WHAT YOU WILL DO: Print exactly and only the lines that run from the one containing "You are a GUI" through the end of the material, please, omitting pictures.

RECORDS FOR THIS TASK:
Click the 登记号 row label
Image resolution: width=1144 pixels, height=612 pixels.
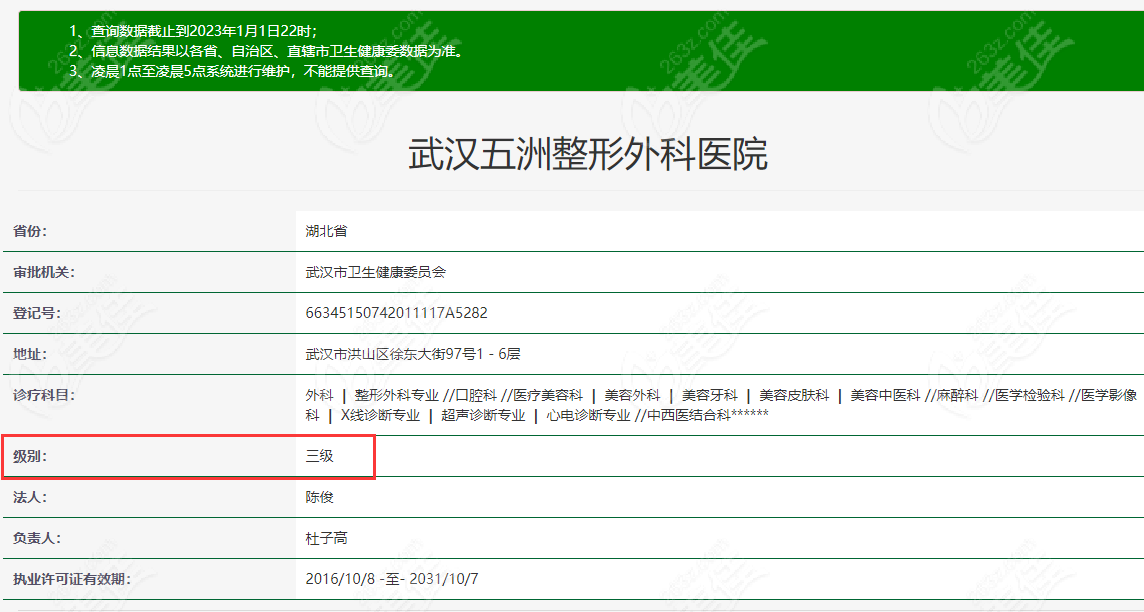pyautogui.click(x=36, y=313)
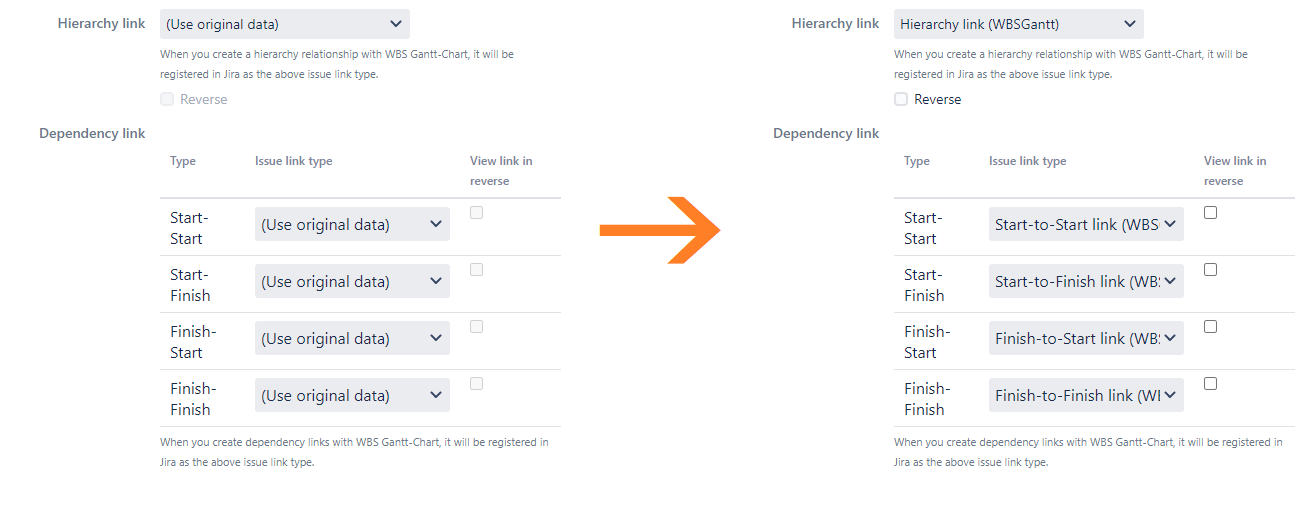1315x508 pixels.
Task: Enable reverse view for Finish-to-Start link (WBS)
Action: (1211, 327)
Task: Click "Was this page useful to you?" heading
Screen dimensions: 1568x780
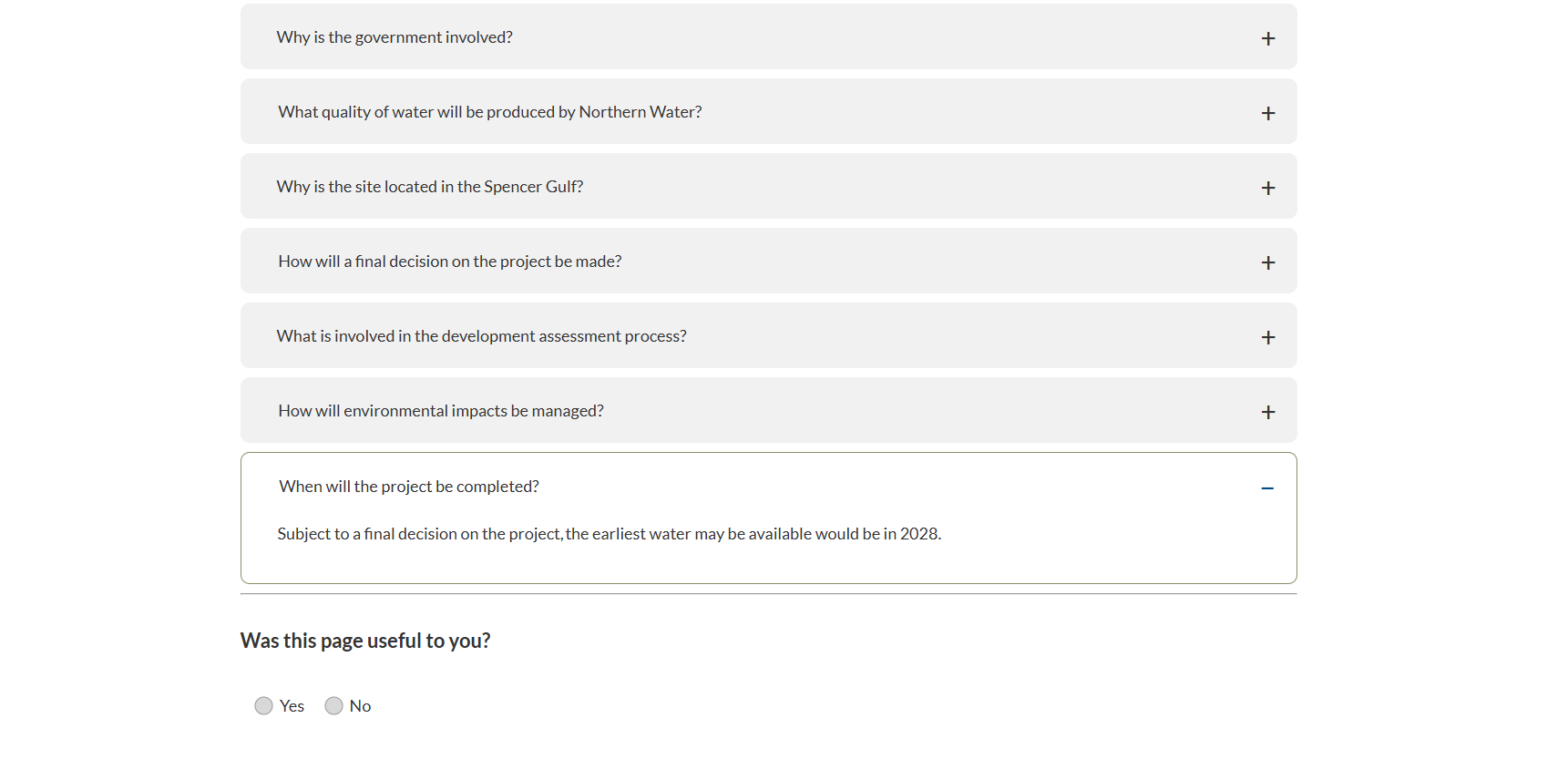Action: (364, 641)
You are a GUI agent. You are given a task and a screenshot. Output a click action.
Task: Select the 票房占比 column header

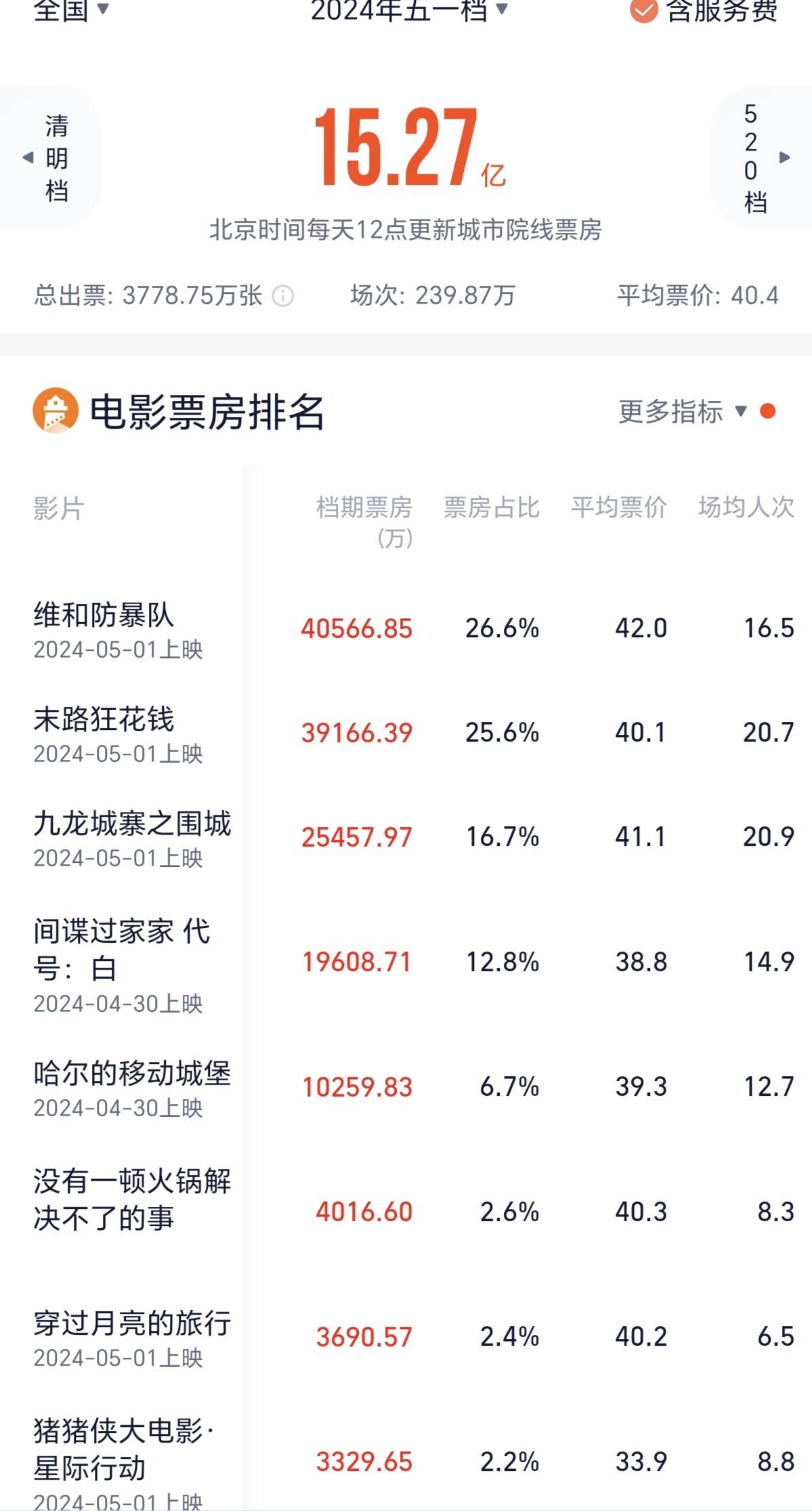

EXERCISE RESULT:
You are a GUI agent. You are given a task and a screenshot. Output a click action.
Task: Select the 票房占比 column header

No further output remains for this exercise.